§ **TASK DETAILS**
In the records below, locate the line containing "Open the three-dot", then output that line and all later lines exactly, through the last one.

§ **THE INPUT**
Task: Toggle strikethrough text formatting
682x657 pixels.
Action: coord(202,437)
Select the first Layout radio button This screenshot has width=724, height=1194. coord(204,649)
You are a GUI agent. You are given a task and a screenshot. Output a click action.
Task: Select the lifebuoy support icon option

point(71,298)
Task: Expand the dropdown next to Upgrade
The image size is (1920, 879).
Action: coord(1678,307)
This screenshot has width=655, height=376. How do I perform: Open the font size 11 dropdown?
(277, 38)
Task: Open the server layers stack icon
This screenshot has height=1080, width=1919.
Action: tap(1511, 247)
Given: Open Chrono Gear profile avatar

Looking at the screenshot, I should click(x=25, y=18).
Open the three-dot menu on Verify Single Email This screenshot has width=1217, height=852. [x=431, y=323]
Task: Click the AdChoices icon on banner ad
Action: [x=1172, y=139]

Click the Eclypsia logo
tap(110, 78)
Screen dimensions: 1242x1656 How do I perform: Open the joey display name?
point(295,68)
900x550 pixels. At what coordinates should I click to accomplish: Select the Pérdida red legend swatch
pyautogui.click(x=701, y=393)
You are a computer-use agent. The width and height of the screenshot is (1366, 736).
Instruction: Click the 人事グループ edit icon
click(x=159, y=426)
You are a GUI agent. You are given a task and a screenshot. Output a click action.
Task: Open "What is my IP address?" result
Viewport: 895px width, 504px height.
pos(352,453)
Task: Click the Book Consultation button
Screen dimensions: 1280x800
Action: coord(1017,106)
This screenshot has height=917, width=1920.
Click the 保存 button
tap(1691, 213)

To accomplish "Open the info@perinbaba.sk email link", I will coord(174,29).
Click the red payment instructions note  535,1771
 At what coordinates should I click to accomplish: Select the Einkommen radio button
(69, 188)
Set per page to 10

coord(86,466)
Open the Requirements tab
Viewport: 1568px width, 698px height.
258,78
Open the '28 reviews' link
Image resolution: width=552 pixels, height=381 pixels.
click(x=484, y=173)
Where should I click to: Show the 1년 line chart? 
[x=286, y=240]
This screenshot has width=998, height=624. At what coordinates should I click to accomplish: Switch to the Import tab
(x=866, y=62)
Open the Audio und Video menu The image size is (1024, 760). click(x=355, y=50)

§ **SOLUTION TO THIS PROBLEM**
Open the three-dot menu on Verify Single Email This screenshot has width=1217, height=852. [x=431, y=323]
Task: Click the AdChoices icon on banner ad
Action: [x=1172, y=139]

Click the Eclypsia logo
tap(110, 78)
Screen dimensions: 1242x1656 How do I perform: Open the joey display name?
point(295,68)
900x550 pixels. At what coordinates should I click to accomplish: Select the Pérdida red legend swatch
pyautogui.click(x=701, y=393)
You are a computer-use agent. The width and height of the screenshot is (1366, 736).
Instruction: Click the 人事グループ edit icon
click(x=159, y=426)
You are a GUI agent. You are given a task and a screenshot. Output a click action.
Task: Open "What is my IP address?" result
Viewport: 895px width, 504px height.
pos(352,453)
Task: Click the Book Consultation button
Screen dimensions: 1280x800
Action: coord(1017,106)
This screenshot has height=917, width=1920.
Click the 保存 button
tap(1691, 213)

To accomplish "Open the info@perinbaba.sk email link", I will coord(174,29).
Click the red payment instructions note  535,1771
 At what coordinates should I click to accomplish: Select the Einkommen radio button
(69, 188)
Set per page to 10

coord(86,466)
Open the Requirements tab
Viewport: 1568px width, 698px height.
258,78
Open the '28 reviews' link
Image resolution: width=552 pixels, height=381 pixels.
click(x=484, y=173)
Where should I click to: Show the 1년 line chart? 
[x=286, y=240]
This screenshot has width=998, height=624. At what coordinates should I click to accomplish: Switch to the Import tab
(x=866, y=62)
Open the Audio und Video menu The image size is (1024, 760). click(x=355, y=50)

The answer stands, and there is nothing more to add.